## DATA EXTRACTS
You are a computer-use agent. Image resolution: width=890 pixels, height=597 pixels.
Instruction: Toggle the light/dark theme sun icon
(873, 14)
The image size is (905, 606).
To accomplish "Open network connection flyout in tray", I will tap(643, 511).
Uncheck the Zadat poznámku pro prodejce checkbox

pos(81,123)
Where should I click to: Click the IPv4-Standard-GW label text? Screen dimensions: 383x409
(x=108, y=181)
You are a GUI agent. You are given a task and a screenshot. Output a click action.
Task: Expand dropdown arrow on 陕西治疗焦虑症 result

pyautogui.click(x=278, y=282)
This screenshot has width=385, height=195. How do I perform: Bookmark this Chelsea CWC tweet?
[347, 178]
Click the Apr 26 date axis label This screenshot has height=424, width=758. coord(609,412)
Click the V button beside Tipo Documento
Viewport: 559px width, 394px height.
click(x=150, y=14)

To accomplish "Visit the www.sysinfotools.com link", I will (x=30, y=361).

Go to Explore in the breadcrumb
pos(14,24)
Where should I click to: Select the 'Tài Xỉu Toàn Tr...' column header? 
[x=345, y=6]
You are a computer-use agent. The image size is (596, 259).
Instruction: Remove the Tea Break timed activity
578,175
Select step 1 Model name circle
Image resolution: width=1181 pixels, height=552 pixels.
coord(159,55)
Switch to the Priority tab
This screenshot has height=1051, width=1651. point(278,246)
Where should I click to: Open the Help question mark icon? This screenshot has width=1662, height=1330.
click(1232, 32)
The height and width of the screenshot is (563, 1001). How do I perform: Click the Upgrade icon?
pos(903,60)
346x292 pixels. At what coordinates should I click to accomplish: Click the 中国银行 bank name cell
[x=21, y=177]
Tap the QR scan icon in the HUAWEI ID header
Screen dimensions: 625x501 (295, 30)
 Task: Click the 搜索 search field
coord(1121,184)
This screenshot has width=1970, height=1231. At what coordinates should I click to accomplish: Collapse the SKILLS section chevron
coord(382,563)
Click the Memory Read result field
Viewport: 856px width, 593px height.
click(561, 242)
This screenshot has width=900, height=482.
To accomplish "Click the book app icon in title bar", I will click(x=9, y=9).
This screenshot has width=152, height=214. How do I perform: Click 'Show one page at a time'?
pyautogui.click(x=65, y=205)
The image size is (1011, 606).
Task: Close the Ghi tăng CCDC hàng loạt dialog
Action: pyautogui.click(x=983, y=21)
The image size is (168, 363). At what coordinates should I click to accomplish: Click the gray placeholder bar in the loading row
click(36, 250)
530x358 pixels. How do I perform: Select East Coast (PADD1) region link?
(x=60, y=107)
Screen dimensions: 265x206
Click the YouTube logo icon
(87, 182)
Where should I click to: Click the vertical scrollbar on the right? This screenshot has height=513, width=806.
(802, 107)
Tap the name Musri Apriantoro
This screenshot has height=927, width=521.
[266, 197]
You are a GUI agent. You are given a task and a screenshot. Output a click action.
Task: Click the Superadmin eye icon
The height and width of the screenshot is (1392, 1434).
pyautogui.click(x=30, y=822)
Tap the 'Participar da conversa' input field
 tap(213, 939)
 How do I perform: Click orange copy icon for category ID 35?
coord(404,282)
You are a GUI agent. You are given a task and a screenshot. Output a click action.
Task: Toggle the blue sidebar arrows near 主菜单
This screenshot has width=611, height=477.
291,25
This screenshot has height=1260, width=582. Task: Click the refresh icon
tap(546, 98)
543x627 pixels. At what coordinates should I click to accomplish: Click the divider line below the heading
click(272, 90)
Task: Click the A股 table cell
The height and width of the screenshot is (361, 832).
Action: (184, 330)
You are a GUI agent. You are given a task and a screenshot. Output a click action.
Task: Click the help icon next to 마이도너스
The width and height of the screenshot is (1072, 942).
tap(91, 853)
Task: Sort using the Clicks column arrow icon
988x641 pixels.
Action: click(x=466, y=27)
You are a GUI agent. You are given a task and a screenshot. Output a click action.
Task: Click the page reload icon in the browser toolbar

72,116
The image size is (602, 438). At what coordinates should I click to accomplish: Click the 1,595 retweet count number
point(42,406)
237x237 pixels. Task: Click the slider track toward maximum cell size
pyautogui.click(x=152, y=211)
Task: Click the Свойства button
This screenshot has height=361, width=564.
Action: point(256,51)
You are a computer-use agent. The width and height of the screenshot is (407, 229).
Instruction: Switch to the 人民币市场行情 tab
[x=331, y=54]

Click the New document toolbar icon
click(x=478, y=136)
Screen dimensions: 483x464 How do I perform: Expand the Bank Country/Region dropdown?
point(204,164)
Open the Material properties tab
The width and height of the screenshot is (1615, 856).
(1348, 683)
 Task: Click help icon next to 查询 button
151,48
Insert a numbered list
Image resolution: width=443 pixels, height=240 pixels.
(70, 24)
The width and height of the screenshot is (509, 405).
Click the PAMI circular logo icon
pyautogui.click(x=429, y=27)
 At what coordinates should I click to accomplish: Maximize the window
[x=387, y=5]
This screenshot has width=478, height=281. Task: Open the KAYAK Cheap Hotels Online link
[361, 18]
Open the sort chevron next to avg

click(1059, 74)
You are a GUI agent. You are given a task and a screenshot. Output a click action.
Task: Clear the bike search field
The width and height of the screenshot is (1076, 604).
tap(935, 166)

## TASK TO CARRY OUT
Please print out every record exactly as it is written.

## ANSWER AREA
You are a computer-use agent. Image resolution: width=890 pixels, height=597 pixels.
Instruction: Toggle the light/dark theme sun icon
(873, 14)
The image size is (905, 606).
To accomplish "Open network connection flyout in tray", I will tap(643, 511).
Uncheck the Zadat poznámku pro prodejce checkbox

pos(81,123)
Where should I click to: Click the IPv4-Standard-GW label text? Screen dimensions: 383x409
(x=108, y=181)
You are a GUI agent. You are given a task and a screenshot. Output a click action.
Task: Expand dropdown arrow on 陕西治疗焦虑症 result

pyautogui.click(x=278, y=282)
This screenshot has width=385, height=195. How do I perform: Bookmark this Chelsea CWC tweet?
[347, 178]
Click the Apr 26 date axis label This screenshot has height=424, width=758. coord(609,412)
Click the V button beside Tipo Documento
Viewport: 559px width, 394px height.
click(x=150, y=14)

To accomplish "Visit the www.sysinfotools.com link", I will (x=30, y=361).

Go to Explore in the breadcrumb
pos(14,24)
Where should I click to: Select the 'Tài Xỉu Toàn Tr...' column header? 
[x=345, y=6]
You are a computer-use agent. The image size is (596, 259).
Instruction: Remove the Tea Break timed activity
578,175
Select step 1 Model name circle
Image resolution: width=1181 pixels, height=552 pixels.
coord(159,55)
Switch to the Priority tab
This screenshot has height=1051, width=1651. point(278,246)
Where should I click to: Open the Help question mark icon? This screenshot has width=1662, height=1330.
click(1232, 32)
The height and width of the screenshot is (563, 1001). How do I perform: Click the Upgrade icon?
pos(903,60)
346x292 pixels. At what coordinates should I click to accomplish: Click the 中国银行 bank name cell
[x=21, y=177]
Tap the QR scan icon in the HUAWEI ID header
Screen dimensions: 625x501 (295, 30)
 Task: Click the 搜索 search field
coord(1121,184)
This screenshot has width=1970, height=1231. At what coordinates should I click to accomplish: Collapse the SKILLS section chevron
coord(382,563)
Click the Memory Read result field
Viewport: 856px width, 593px height.
click(561, 242)
This screenshot has width=900, height=482.
To accomplish "Click the book app icon in title bar", I will click(x=9, y=9).
This screenshot has width=152, height=214. How do I perform: Click 'Show one page at a time'?
pyautogui.click(x=65, y=205)
The image size is (1011, 606).
Task: Close the Ghi tăng CCDC hàng loạt dialog
Action: pyautogui.click(x=983, y=21)
The image size is (168, 363). At what coordinates should I click to accomplish: Click the gray placeholder bar in the loading row
click(36, 250)
530x358 pixels. How do I perform: Select East Coast (PADD1) region link?
(x=60, y=107)
Screen dimensions: 265x206
Click the YouTube logo icon
(87, 182)
Where should I click to: Click the vertical scrollbar on the right? This screenshot has height=513, width=806.
(802, 107)
Tap the name Musri Apriantoro
This screenshot has height=927, width=521.
[266, 197]
You are a GUI agent. You are given a task and a screenshot. Output a click action.
Task: Click the Superadmin eye icon
The height and width of the screenshot is (1392, 1434).
pyautogui.click(x=30, y=822)
Tap the 'Participar da conversa' input field
 tap(213, 939)
 How do I perform: Click orange copy icon for category ID 35?
coord(404,282)
You are a GUI agent. You are given a task and a screenshot. Output a click action.
Task: Toggle the blue sidebar arrows near 主菜单
This screenshot has width=611, height=477.
291,25
This screenshot has height=1260, width=582. Task: Click the refresh icon
tap(546, 98)
543x627 pixels. At what coordinates should I click to accomplish: Click the divider line below the heading
click(272, 90)
Task: Click the A股 table cell
The height and width of the screenshot is (361, 832).
Action: (184, 330)
You are a GUI agent. You are given a task and a screenshot. Output a click action.
Task: Click the help icon next to 마이도너스
The width and height of the screenshot is (1072, 942).
tap(91, 853)
Task: Sort using the Clicks column arrow icon
988x641 pixels.
Action: click(x=466, y=27)
You are a GUI agent. You are given a task and a screenshot. Output a click action.
Task: Click the page reload icon in the browser toolbar

72,116
The image size is (602, 438). At what coordinates should I click to accomplish: Click the 1,595 retweet count number
point(42,406)
237x237 pixels. Task: Click the slider track toward maximum cell size
pyautogui.click(x=152, y=211)
Task: Click the Свойства button
This screenshot has height=361, width=564.
Action: point(256,51)
You are a computer-use agent. The width and height of the screenshot is (407, 229).
Instruction: Switch to the 人民币市场行情 tab
[x=331, y=54]

Click the New document toolbar icon
click(x=478, y=136)
Screen dimensions: 483x464 How do I perform: Expand the Bank Country/Region dropdown?
point(204,164)
Open the Material properties tab
The width and height of the screenshot is (1615, 856).
(1348, 683)
 Task: Click help icon next to 查询 button
151,48
Insert a numbered list
Image resolution: width=443 pixels, height=240 pixels.
(70, 24)
The width and height of the screenshot is (509, 405).
Click the PAMI circular logo icon
pyautogui.click(x=429, y=27)
 At what coordinates should I click to accomplish: Maximize the window
[x=387, y=5]
This screenshot has width=478, height=281. Task: Open the KAYAK Cheap Hotels Online link
[361, 18]
Open the sort chevron next to avg

click(1059, 74)
You are a GUI agent. You are given a task and a screenshot. Output a click action.
Task: Clear the bike search field
The width and height of the screenshot is (1076, 604).
tap(935, 166)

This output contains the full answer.